NASA captures detailed view of asteroid that got too close to Earth

Washington: Earlier this month, an asteroid called 2011 AG5, more than three times as long as it is wide, safely flew past Earth at a distance of about 1.8 million km. That is a little under five times the distance between the Moon and Earth. Scientists at NASA have now captured a detailed view of the rock.

NASA's Jet Propulsion Laboratory in Southern California has been tracking the space object since January 29 to understand its size, rotation, surface details, and shape. It was first discovered in 2011 but experts did not get a closer look until now.

The 230-foot (70-meter) Goldstone Solar System Radar antenna dish at the Deep Space Network's facility near Barstow found that the asteroid is about 1,600 feet (500 meters) long and about 500 feet (150 meters) wide. The extremely elongated object is oblong. "Of the 1,040 near-Earth objects observed by planetary radar to date, this is one of the most elongated we've seen," said Lance Benner, principal scientist at JPL.

As per the observations, there is a broad concavity in one of its two hemispheres. It also has subtle dark and lighter regions which suggest that small-scale surface features are present. However, it appears as dark as charcoal to human eyes, reported psy.org.

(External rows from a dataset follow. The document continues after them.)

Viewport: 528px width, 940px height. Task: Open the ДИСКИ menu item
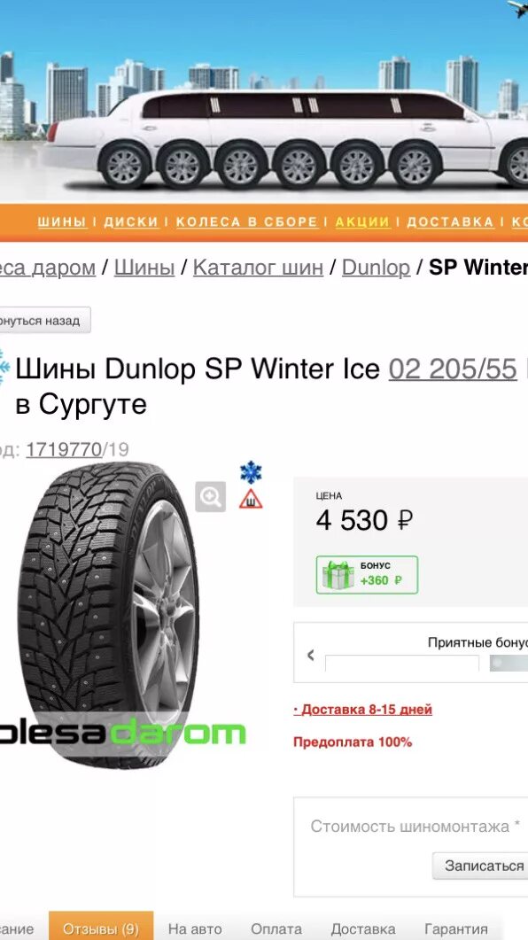click(131, 221)
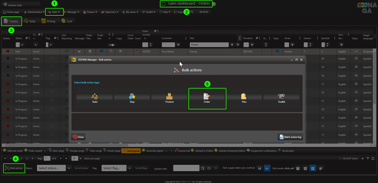
Task: Pick the Product bulk action type
Action: pyautogui.click(x=170, y=98)
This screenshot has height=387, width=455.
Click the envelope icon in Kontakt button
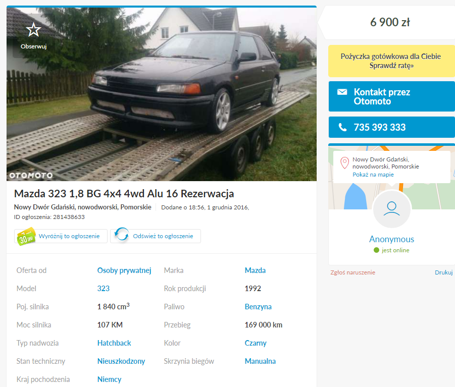(x=342, y=92)
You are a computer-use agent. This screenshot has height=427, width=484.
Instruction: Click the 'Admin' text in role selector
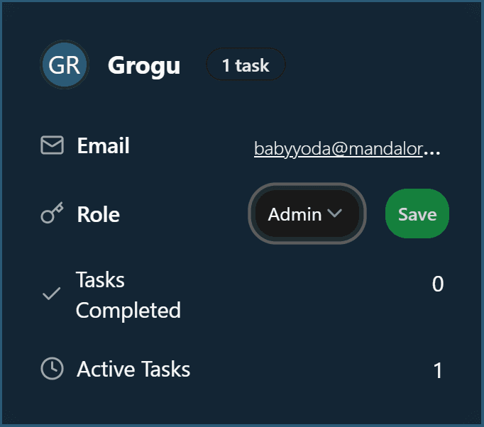(x=295, y=214)
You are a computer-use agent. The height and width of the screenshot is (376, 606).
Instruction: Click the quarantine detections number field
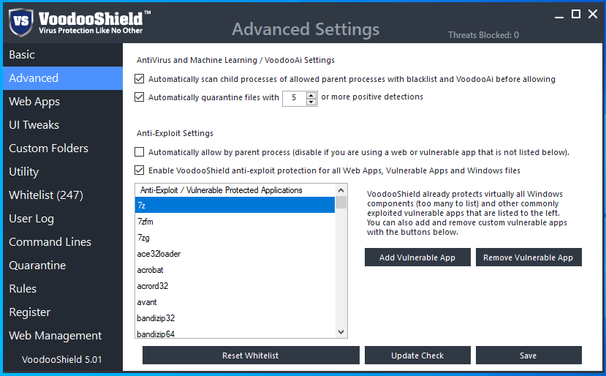tap(294, 97)
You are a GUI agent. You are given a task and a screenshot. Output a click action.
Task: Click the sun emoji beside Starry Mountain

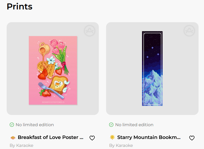click(112, 137)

Paul Chodas, the director for CNEOS at JPL, said the initial analysis showed a small chance of a future impact but new measurements ruled out that possibility. 2011 AG5 has a slow rotation rate of nine hours and orbits the Sun every 621 days. It will not come close to Earth until 2040. Even then, the asteroid will safely pass the planet at a safe distance of 1.1 million kilometers, or nearly three times the Earth-Moon distance.